# Text segment:

MTTF of duplex with repair = (MTTF/2) * MTTF/MTTR 
The intuition here is that:
+ MTTF has been reduced by a factor of 2 (because of 2 replicas)
+ but at the same time, due to repair, MTTF has increased by a factor equal to
the MTTF of the remaining 1 

MTTF of triplex with repair = (MTTF/3) * (MTTF/2) / MTTR

# Improved device maintenance
The ideas of fail -fast modules and repairs via retry or spare modules is apply 
to create fault-tolerance devices
==> but they do not mask failures caused by hardware design faults.
Similarly comparison techniques do not apply to software --> which is all design
unless design diversity is applied


# fault-tolerant software
1) Self-checking: i.e defensive programming, sanity checking
	+ if some item does not satisfy the integrity assertion, raise exception
	or try to repair
	+ watchdogs or auditors observes the state, if discover inconsistency,
	raise an exception and either fail-fast the state (erase it) or repair it

2) Comparison: run the same computation, compare result (similar to hw)

3) *Design diversity*: ==> Goal: get designs with independent failure mode
- N-version programming:
	+ same spec, but implemented by different independent groups
	+ pros: provide design diversity
	+ cons: 
		> even independent group can make same mistake
		> common mistake may arise from original spec
		> how to repair is not clear
		> expensive: implementation and maintenance cost raised by a factor of N
		> need to repair to improve MTTF, but repairing a design flaw may takes
		a lot of time, affecting availability
		>  difficult to reintegrate into working system without interrupting 
		service
==> Software repair is not trivial

# Process pairs and transaction
- completely different than software repair
- assumption: most errors caused by design faults in production hardware and
software are transient
	==> can be tolerate by retries
- Best short-term approach for masking software faults is to restart the system

PROCESS PAIRS:
- way to get almost instant restart
- if a process fails, it is unit of replacement
- how it works:
	+ *primary process* performs all operations for its clients
	+ *backup process* passively watch the message flows
	+ primary occasionally send checkpoint message to backup
	+ when primary detect some inconsistency, fail-fast and notifies backup 
	--> backup becomes primary and answering all requests
- Pros:
	+ instant replacement and repair
	+ tolerate transient software failure
	+ tolerate hw fault if backup process run on different hw
- Cons: complex of writing checkpoint and take over logic

Alternative: use TRANSACTION (ACID)
	+ atomicity: either all or nothing
	+ consistency: preserve state invariants
	+ isolation: isolated from other concurrent transactions
	+ durability: once committed, the effect of its operation survive 
	subsequent failure
	
How to Combine transactions with process pairs:
1) Designer declares a process pair's state to be *persistent*
2) When primary fails
 	+ all transactions in the primary are aborted
	+ reconstruct the backup-process state as it stood at the start of the 
	in-progress transactions
	+ back-up process then reprocesses the transactions

# How about operation, maintenance and environment fault
==> System pair: 
- 2 nearly identical systems are place far apart.
- on different power grids
- at sites on different earthquake faults, different weather systems
- maintenance personnel and operators are different
- each system carries half load
- when one fails, the other take over

Pros:
- mask many hardware failures
- mask maintenance fault
- either system can be repaired, moved, replaced without affecting each other
- easy to upgrade, reorganize one system at a time
- mask environmental fault

# Available data:
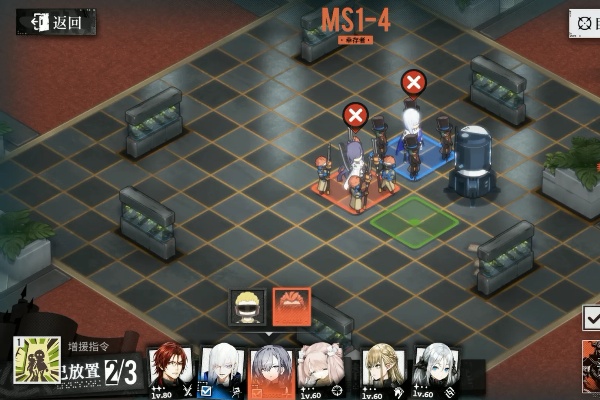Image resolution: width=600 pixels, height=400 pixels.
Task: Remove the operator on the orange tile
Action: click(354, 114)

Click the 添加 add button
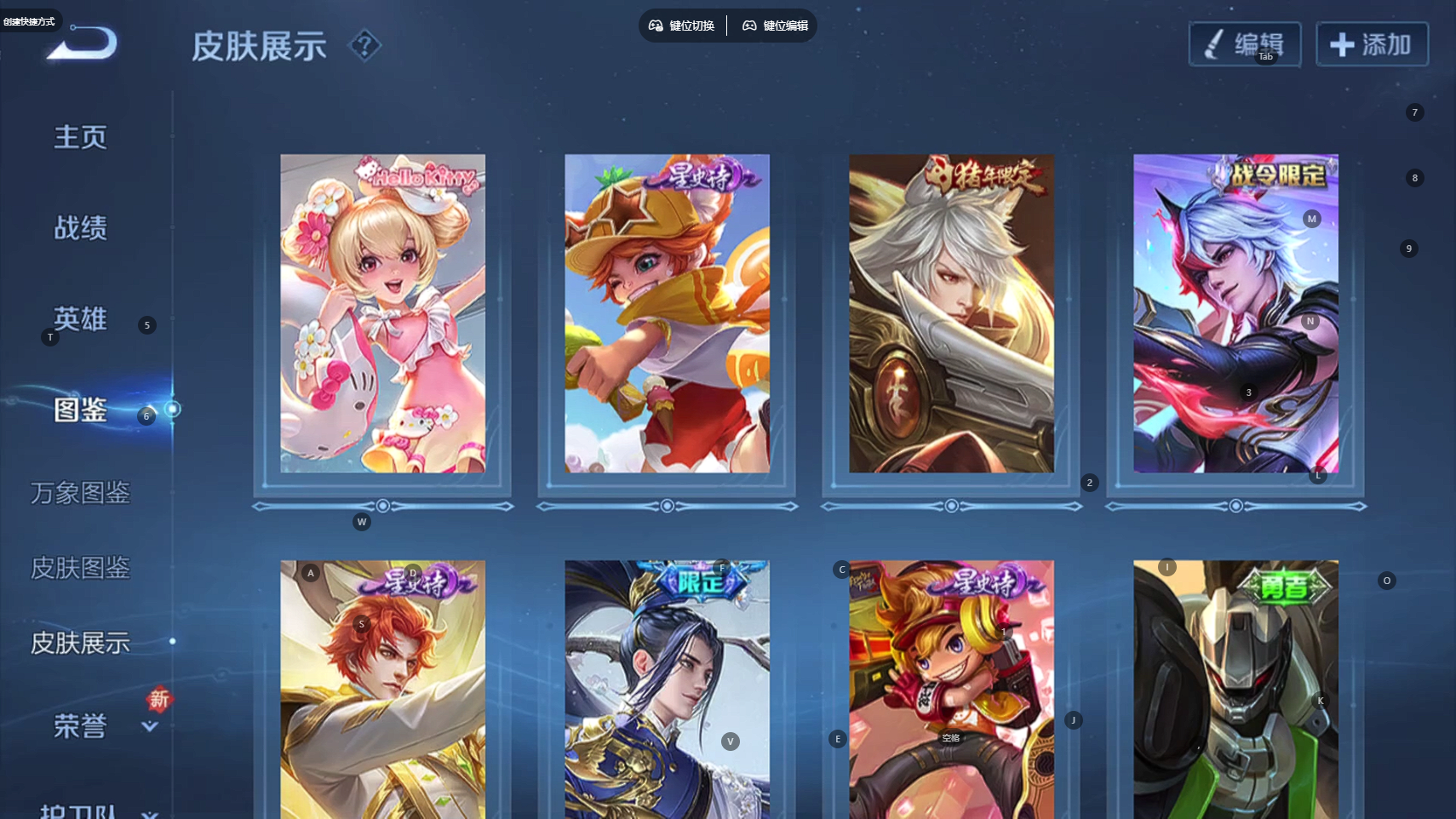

# Aim of the exercise:
Extract the part of the fault tolerance notes starting at "# Improved device" and ending at "hardware design faults.". Rely only on the text about fault tolerance and ignore the listing.

# Written response:
# Improved device maintenance
The ideas of fail -fast modules and repairs via retry or spare modules is apply 
to create fault-tolerance devices
==> but they do not mask failures caused by hardware design faults.